По его лицу пробежала тень.
— Желанно? — его голос стал тихим и прерывистым. — И чего же ты желаешь? Этого?
Пенн толкнулся в меня, выгнув спину и с силой и точностью ударившись бедрами о мои бедра.
Я напряглась, голова вжалась в кровать, а лопатки оторвались от матраса. Волна боли и взрыв удовольствия. Казалось, без одного я не могла наслаждаться другим.
Но я никогда не испытывала ничего подобного.
Мне хотелось больше.
Гораздо больше.
Но для этого требовалось время, поскольку такое блаженство означало, что он, должно быть, кончил, а я читала, что мужчины не могут испытывать множественные оргазмы, как женщины.
«Ты еще не кончила».
Меня это не беспокоило. Сегодня ночью у меня была простая цель — потерять невинность. Теперь я избавилась от этого незначительного осложнения, и в следующий раз (если он, конечно, произойдет) не будет никакой боли, только удовольствие.
Я приподняла бедра, коснувшись лобком низа его живота. Благодарность. Просьба. Немного и того, и другого.
Пенн облизнул губы, по его лицу было видно, что он сдерживает себя.
— Хочешь продолжить?
— Есть еще что-то? — я приоткрыла губы от захлестнувшего меня нетерпения. — Ты не...закончил?

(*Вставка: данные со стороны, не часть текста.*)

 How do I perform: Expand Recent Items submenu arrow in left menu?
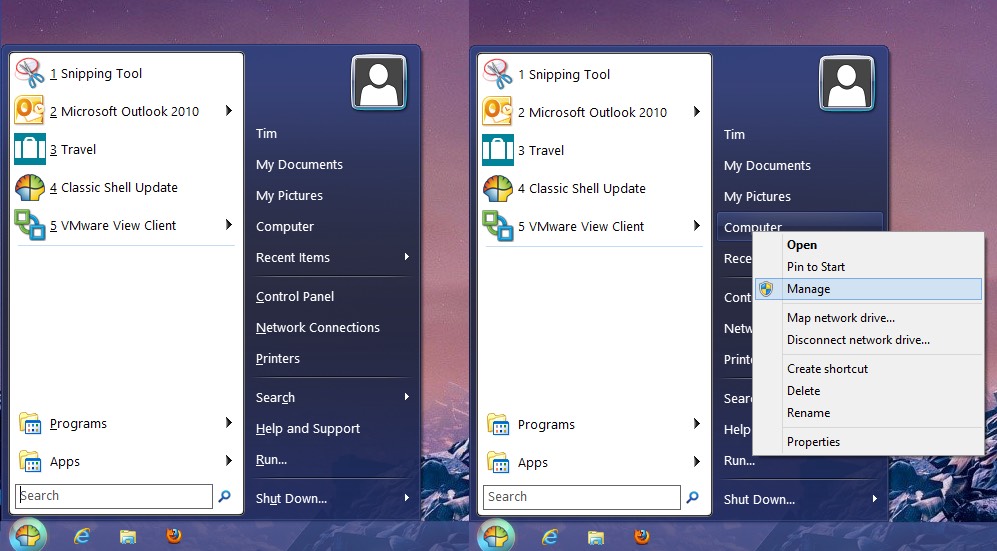406,257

Он усмехнулся; невольно дернувшись у меня внутри.
— Я не стану на это обижаться. Но если ты действительно думаешь, что я просто войду в тебя и этим удовлетворюсь, тебе предстоит еще многое узнать о том, как я трахаюсь.
Пенн взглянул вниз, туда, где соединялись наши тела, поэтому я тоже посмотрела. Он немного отстранился, затем толкнулся в меня. Боль превратилась в удовольствие, обжигая и тая под изысканной пеленой остроты.
Охваченная огнем, разожженным пылающей внутри меня похотью, я положила руки ему на задницу и почувствовала, как он напрягся у меня под пальцами.
— Еще.
Пенн уперся кулаками в простыни у моей головы.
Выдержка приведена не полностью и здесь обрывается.